The study, led by Jeremy Gibson and Jonathan Gore, examines the way unattractiveness fosters a “negative bias” toward the male from the opposite sex. They also wanted to discover how a faux pas, or a social/legal violation of some sort, would affect the female’s perspective of the man — whether he was deemed handsome or homely.

“In addition to unattractiveness, the violation of social norms has been known to act as a cue for this negative bias,” the authors write in the abstract. Thus, they assumed that whether a man was attractive or ugly, violating social norms would paint either of them as a “devil” and create a negative bias. They found, however, that a mess-up only cast a shadow on unattractive men.

The researchers examined responses of 170 college women who looked at two male faces, then were paired with written situations — one involved committing a social faux-pas, and the other didn’t. It turns out that violating a social norm was considered way more off-putting when the man was unattractive — giving him a double negative bias. Handsome men, on the other hand, didn’t experience as much of a negative bias when doing something wrong.

“The unattractive male is tolerated up to a point; his unattractiveness is OK until he misbehaves,” Gibson said in the press release.

In another recent study, researchers found that women were more likely to scorn an unattractive suitor after they were rejected by a more attractive male themselves.
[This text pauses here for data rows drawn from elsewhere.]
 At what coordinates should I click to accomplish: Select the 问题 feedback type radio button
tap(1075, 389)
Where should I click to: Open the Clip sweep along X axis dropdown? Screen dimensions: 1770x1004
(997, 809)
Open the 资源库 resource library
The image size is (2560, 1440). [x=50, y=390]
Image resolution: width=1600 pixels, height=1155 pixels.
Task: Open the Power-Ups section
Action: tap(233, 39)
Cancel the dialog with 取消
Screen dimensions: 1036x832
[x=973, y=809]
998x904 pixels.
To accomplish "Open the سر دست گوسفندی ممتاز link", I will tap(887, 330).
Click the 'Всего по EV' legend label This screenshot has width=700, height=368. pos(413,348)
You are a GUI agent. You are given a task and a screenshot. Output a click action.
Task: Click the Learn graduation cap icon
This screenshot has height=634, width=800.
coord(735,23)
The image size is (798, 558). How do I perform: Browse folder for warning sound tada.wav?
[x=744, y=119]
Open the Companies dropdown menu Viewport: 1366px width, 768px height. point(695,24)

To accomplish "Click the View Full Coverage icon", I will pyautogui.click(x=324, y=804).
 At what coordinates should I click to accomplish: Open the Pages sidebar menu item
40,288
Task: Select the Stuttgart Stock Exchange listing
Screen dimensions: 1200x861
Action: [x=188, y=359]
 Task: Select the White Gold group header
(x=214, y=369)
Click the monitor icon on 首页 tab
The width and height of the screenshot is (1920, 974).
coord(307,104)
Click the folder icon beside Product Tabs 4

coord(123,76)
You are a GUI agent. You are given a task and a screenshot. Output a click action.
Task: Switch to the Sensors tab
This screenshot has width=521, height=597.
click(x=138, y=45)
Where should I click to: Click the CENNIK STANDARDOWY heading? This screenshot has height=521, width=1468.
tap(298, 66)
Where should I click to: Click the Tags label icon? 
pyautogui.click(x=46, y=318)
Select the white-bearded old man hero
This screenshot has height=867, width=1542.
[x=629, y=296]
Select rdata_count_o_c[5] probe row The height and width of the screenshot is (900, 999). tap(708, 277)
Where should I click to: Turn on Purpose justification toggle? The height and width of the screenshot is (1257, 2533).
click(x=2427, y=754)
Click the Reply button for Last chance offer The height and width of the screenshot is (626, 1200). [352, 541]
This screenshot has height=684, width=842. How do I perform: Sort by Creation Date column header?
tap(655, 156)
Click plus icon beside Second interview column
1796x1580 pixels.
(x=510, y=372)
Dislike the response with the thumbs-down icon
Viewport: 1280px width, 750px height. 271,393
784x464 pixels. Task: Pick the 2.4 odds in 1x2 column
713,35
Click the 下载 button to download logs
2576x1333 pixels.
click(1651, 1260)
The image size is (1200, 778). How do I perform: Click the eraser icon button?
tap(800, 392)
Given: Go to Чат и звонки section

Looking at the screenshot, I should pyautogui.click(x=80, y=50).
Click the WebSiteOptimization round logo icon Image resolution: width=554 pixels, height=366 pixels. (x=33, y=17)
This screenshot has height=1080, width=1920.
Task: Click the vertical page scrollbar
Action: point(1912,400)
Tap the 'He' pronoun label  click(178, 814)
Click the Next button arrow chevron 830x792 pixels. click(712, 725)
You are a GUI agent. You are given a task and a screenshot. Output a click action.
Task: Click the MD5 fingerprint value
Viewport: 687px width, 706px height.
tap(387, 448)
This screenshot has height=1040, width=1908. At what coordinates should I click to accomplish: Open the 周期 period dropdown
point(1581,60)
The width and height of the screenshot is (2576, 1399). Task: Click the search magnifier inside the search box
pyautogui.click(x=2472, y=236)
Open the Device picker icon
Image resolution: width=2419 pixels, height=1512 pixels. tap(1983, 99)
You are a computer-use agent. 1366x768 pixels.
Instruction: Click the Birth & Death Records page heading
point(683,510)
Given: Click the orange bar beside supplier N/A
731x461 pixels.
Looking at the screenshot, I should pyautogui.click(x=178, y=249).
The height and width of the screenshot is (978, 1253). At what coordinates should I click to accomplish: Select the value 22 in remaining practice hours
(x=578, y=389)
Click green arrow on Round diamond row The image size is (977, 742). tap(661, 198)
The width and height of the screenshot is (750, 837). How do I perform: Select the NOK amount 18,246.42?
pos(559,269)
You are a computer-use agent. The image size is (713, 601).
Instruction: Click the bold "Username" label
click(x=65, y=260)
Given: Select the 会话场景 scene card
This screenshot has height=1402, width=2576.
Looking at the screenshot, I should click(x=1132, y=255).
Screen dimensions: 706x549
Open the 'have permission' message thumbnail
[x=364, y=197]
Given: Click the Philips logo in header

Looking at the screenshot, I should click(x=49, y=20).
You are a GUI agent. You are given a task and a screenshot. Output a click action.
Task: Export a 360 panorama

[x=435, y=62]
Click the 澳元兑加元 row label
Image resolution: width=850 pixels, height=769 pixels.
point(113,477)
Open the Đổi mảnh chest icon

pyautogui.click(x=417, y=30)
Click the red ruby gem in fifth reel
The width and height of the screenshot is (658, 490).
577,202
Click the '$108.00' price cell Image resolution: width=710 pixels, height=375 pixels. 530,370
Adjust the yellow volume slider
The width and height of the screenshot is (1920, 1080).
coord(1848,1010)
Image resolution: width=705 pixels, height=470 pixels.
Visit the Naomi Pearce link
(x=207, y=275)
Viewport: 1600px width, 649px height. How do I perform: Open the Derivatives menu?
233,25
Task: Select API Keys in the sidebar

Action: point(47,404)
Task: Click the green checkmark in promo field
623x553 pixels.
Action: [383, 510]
And Gibson and Gore believe that in a legal setting, unattractive people won’t be released as easily as attractive ones.

“A man who stands trial has already shown himself to have violated social norms in one way or another,” Gore said in the press release. “If he is also unattractive, the magnified devil effect may result in a larger fine or sentence, as it could influence how negatively jurors view him and, as a result, the degree to which they believe him guilty of the crime.”

So do homely guys always get the short end of the stick? Not necessarily — especially if they're nice. While women may prefer the "bad boys" initially, they'll soon find that crying into their pillow every night isn't the definition of true, requited love and may search for a more stable, kind partner.